Divorce is never easy on the heart or the mind. Whether the decision to divorce was mutual or not, it’s an emotionally-charged process that can make you feel as if you are spinning out of control. And adding the stress of immigration status to the mix only serves to further complicate the matter.
But, for immigrants and citizens alike, divorce is a common reality—nearly 50 percent of marriages end in divorce. As one of Cleveland’s most compassionate divorce attorneys, my job goes deeper than just guiding clients through the legal process of divorce. It’s also my job to help clients deal with the emotional stress that goes hand-in-hand with divorce.
Here are the top 10 pieces of advice that I give clients as they navigate the emotional chaos of divorce:
1. Find support. Recognizing and managing your emotional needs is a huge step in minimizing the stress that divorce can cause. Joining a sport group will enable you to enjoy the company of others who are going through exactly what you’re going through. Knowing that you’re not alone, and having an outlet to discuss unfamiliar and uncomfortable feelings, is one of the best therapies available!
2. Get active. There is no better reliever of stress than a good workout. Exercise is scientifically proven to promote the production of “feel good” hormones, such as serotonin and dopamine. Exercise will help you even out mood swings and release pent up tension or aggression. Going for a walk, taking up cycling, or even enrolling in a boxing class can do your body and mind a whole lot of good!
3. Accept the things you cannot change. I know, this is much easier said than done. But when it comes to divorce, there is only so much that you or I can control. When you dwell on things that you can’t do anything about, you’ll only serve to increase your stress and anxiety levels. Do your best to take a deep breath, and let go of what you can’t control…
4. Set realistic expectations. Expect the least and hope for the best—be prepared for the worst-case scenario. Yes, as a divorce attorney I work very hard to get my clients a best-case scenario outcome…but expecting a best-case scenario outcome will prevent you from being able to handle end results that are less than ideal.
5. Think before you act. During a divorce—especially one where immigration status is on the line—even the smallest decision can impact the outcome of your case. Yes, divorce is emotional. Yes, you want to get through this messy chapter of your life as quickly as possible. But please, talk to your divorce attorney or another trusted professional before making big decisions—or even small ones. You never know how that seemingly inconsequential action could derail your entire divorce case!
6. Feel your feelings. It’s normal to feel highs and lows as you go through the process of divorce. Try to accept and acknowledge your feelings—meet and greet them as friends, and then send them on their way. Don’t try to shut your emotions down by adding alcohol or other substances to the mix. Don’t run. What you’re feeling is normal, and you owe it to yourself to process your emotions now so they don’t creep back into your life and wreak havoc later.
7. Find a hobby. Distract yourself. Join a sports league or a book club, take a cooking class, volunteer. Throw yourself into something—anything—that will distract you from the stress of your divorce in a heathy, productive way.
8. Laugh. Laughter is, after all, the best medicine. Spend time with people who make you smile. See a funny movie. Avoid isolating, or sitting on the pity pot. Just get out and have fun and take your mind off of the grief or pain or stress you are feeling.

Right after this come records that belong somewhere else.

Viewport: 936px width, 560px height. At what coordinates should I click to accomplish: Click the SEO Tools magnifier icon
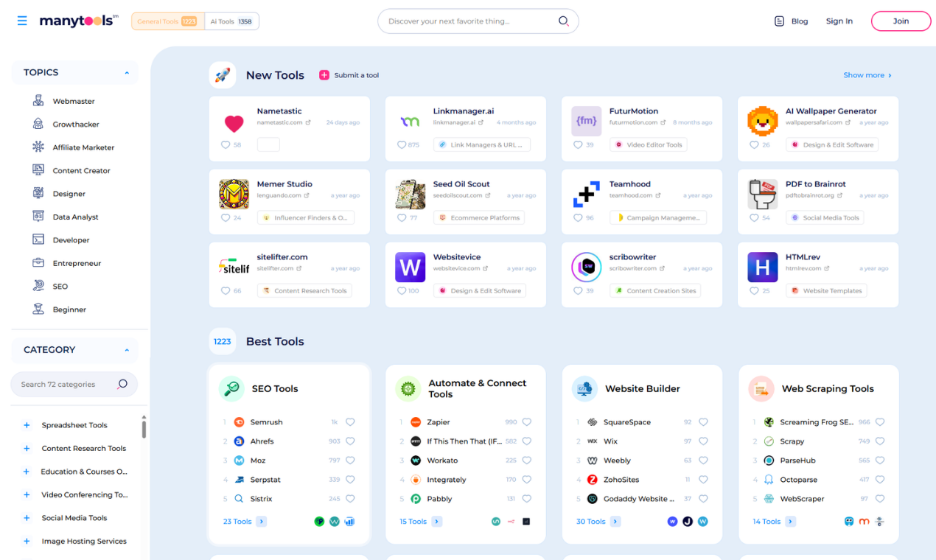point(231,388)
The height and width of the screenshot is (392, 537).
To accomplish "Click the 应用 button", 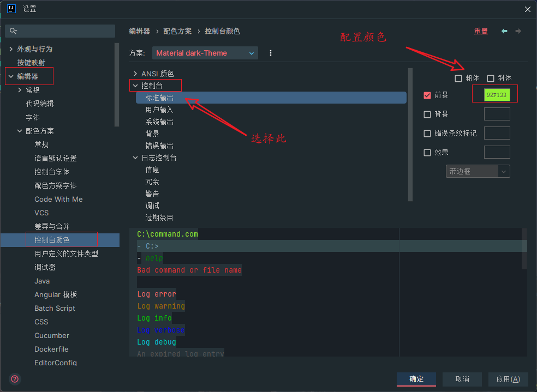I will click(x=508, y=379).
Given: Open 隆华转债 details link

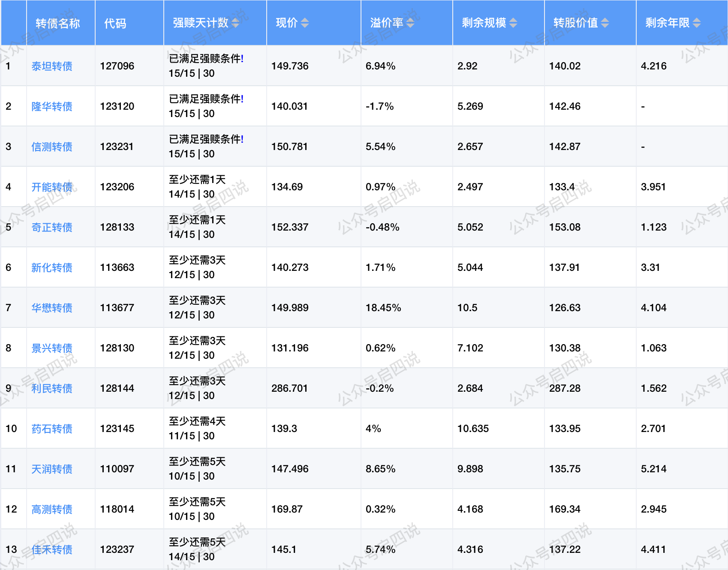Looking at the screenshot, I should [x=52, y=107].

9. Allow yourself time and space to heal. It’s okay—and expected—that you will need some time to heal after you go through the process of divorce. Allow yourself to progress through the healing process at your own pace—patiently. Learn from the mistakes that led to your divorce, and resolve to make good judgements in future relationships…once you’re ready, of course!
10. Stay future-minded. You can’t move forward if you’re staring in the rearview mirror. Keep your focus on the future, with just quick glances in the rearview every once in a while, just to make sure the past isn’t creeping up on you. With the end of your marriage comes a whole new world of opportunity. Grab your life by the reigns and charge forward!
In my years of experience as a divorce attorney, I have seen first-hand how the stress of divorce can impact a person’s day-to-day life. I know it’s hard, but this too shall pass. If you follow these ten pieces of advice, you’ll skate through the divorce process much more seamlessly, and come out on top as a stronger, more well-rounded person.